====== Provided records ======

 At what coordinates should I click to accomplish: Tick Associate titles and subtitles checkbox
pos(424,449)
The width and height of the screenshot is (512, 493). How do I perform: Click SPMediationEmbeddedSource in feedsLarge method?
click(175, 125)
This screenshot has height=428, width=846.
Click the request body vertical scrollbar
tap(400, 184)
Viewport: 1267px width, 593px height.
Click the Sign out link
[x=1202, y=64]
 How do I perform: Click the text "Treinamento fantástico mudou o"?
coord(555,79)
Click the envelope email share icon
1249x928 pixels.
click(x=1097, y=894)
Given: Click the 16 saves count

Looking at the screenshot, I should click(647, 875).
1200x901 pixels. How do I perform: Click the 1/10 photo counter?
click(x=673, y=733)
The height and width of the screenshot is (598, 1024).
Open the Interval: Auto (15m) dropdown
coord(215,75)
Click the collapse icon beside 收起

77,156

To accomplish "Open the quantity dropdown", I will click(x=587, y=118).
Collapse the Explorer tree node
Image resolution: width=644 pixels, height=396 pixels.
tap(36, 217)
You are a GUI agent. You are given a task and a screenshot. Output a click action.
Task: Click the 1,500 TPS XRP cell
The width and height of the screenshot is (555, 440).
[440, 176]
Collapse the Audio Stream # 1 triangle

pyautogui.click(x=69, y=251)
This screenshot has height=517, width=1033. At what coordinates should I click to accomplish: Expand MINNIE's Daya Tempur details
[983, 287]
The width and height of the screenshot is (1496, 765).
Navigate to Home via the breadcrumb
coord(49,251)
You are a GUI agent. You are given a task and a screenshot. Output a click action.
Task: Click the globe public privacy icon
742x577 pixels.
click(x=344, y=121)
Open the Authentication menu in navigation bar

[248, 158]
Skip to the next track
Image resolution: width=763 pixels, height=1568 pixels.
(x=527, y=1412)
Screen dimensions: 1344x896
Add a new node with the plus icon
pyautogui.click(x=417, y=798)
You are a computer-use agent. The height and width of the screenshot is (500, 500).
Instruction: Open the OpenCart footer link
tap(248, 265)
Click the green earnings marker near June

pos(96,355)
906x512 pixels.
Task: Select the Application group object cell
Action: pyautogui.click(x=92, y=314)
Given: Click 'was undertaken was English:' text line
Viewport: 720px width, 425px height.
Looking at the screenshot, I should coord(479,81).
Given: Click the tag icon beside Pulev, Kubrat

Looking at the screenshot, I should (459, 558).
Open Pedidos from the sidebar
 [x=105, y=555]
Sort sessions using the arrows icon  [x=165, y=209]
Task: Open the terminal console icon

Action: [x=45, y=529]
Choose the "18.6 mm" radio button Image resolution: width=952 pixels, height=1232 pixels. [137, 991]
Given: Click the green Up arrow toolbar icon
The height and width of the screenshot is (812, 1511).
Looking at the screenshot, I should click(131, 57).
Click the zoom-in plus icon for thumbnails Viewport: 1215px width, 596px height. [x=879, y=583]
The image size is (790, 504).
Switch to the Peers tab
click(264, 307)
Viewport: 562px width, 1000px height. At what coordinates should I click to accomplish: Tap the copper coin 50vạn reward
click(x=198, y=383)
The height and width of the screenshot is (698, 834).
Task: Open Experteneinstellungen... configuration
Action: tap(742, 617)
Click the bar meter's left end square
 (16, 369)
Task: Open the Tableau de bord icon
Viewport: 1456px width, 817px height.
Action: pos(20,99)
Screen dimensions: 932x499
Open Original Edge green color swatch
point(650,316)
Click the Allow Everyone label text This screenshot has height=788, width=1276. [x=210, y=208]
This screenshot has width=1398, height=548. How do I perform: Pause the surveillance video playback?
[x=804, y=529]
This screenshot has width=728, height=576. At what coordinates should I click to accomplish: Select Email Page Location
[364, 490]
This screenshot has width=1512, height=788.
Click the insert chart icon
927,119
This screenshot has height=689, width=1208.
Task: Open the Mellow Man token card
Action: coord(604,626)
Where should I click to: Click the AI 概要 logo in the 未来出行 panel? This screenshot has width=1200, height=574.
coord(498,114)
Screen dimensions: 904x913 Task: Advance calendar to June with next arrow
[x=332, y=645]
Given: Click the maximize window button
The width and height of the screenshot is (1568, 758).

======

▸ **About this task**
Without altering a single word, reproduce the entries above.

▸ **Response below**
 At what coordinates should I click to accomplish: Tick Associate titles and subtitles checkbox
pos(424,449)
The width and height of the screenshot is (512, 493). How do I perform: Click SPMediationEmbeddedSource in feedsLarge method?
click(175, 125)
This screenshot has height=428, width=846.
Click the request body vertical scrollbar
tap(400, 184)
Viewport: 1267px width, 593px height.
Click the Sign out link
[x=1202, y=64]
 How do I perform: Click the text "Treinamento fantástico mudou o"?
coord(555,79)
Click the envelope email share icon
1249x928 pixels.
click(x=1097, y=894)
Given: Click the 16 saves count

Looking at the screenshot, I should click(647, 875).
1200x901 pixels. How do I perform: Click the 1/10 photo counter?
click(x=673, y=733)
The height and width of the screenshot is (598, 1024).
Open the Interval: Auto (15m) dropdown
coord(215,75)
Click the collapse icon beside 收起

77,156

To accomplish "Open the quantity dropdown", I will click(x=587, y=118).
Collapse the Explorer tree node
Image resolution: width=644 pixels, height=396 pixels.
tap(36, 217)
You are a GUI agent. You are given a task and a screenshot. Output a click action.
Task: Click the 1,500 TPS XRP cell
The width and height of the screenshot is (555, 440).
[440, 176]
Collapse the Audio Stream # 1 triangle

pyautogui.click(x=69, y=251)
This screenshot has height=517, width=1033. At what coordinates should I click to accomplish: Expand MINNIE's Daya Tempur details
[983, 287]
The width and height of the screenshot is (1496, 765).
Navigate to Home via the breadcrumb
coord(49,251)
You are a GUI agent. You are given a task and a screenshot. Output a click action.
Task: Click the globe public privacy icon
742x577 pixels.
click(x=344, y=121)
Open the Authentication menu in navigation bar

[248, 158]
Skip to the next track
Image resolution: width=763 pixels, height=1568 pixels.
(x=527, y=1412)
Screen dimensions: 1344x896
Add a new node with the plus icon
pyautogui.click(x=417, y=798)
You are a computer-use agent. The height and width of the screenshot is (500, 500).
Instruction: Open the OpenCart footer link
tap(248, 265)
Click the green earnings marker near June

pos(96,355)
906x512 pixels.
Task: Select the Application group object cell
Action: pyautogui.click(x=92, y=314)
Given: Click 'was undertaken was English:' text line
Viewport: 720px width, 425px height.
Looking at the screenshot, I should coord(479,81).
Given: Click the tag icon beside Pulev, Kubrat

Looking at the screenshot, I should (459, 558).
Open Pedidos from the sidebar
 [x=105, y=555]
Sort sessions using the arrows icon  [x=165, y=209]
Task: Open the terminal console icon

Action: [x=45, y=529]
Choose the "18.6 mm" radio button Image resolution: width=952 pixels, height=1232 pixels. [137, 991]
Given: Click the green Up arrow toolbar icon
The height and width of the screenshot is (812, 1511).
Looking at the screenshot, I should click(131, 57).
Click the zoom-in plus icon for thumbnails Viewport: 1215px width, 596px height. [x=879, y=583]
The image size is (790, 504).
Switch to the Peers tab
click(264, 307)
Viewport: 562px width, 1000px height. At what coordinates should I click to accomplish: Tap the copper coin 50vạn reward
click(x=198, y=383)
The height and width of the screenshot is (698, 834).
Task: Open Experteneinstellungen... configuration
Action: tap(742, 617)
Click the bar meter's left end square
 (16, 369)
Task: Open the Tableau de bord icon
Viewport: 1456px width, 817px height.
Action: pos(20,99)
Screen dimensions: 932x499
Open Original Edge green color swatch
point(650,316)
Click the Allow Everyone label text This screenshot has height=788, width=1276. [x=210, y=208]
This screenshot has width=1398, height=548. How do I perform: Pause the surveillance video playback?
[x=804, y=529]
This screenshot has width=728, height=576. At what coordinates should I click to accomplish: Select Email Page Location
[364, 490]
This screenshot has width=1512, height=788.
Click the insert chart icon
927,119
This screenshot has height=689, width=1208.
Task: Open the Mellow Man token card
Action: coord(604,626)
Where should I click to: Click the AI 概要 logo in the 未来出行 panel? This screenshot has width=1200, height=574.
coord(498,114)
Screen dimensions: 904x913 Task: Advance calendar to June with next arrow
[x=332, y=645]
Given: Click the maximize window button
The width and height of the screenshot is (1568, 758).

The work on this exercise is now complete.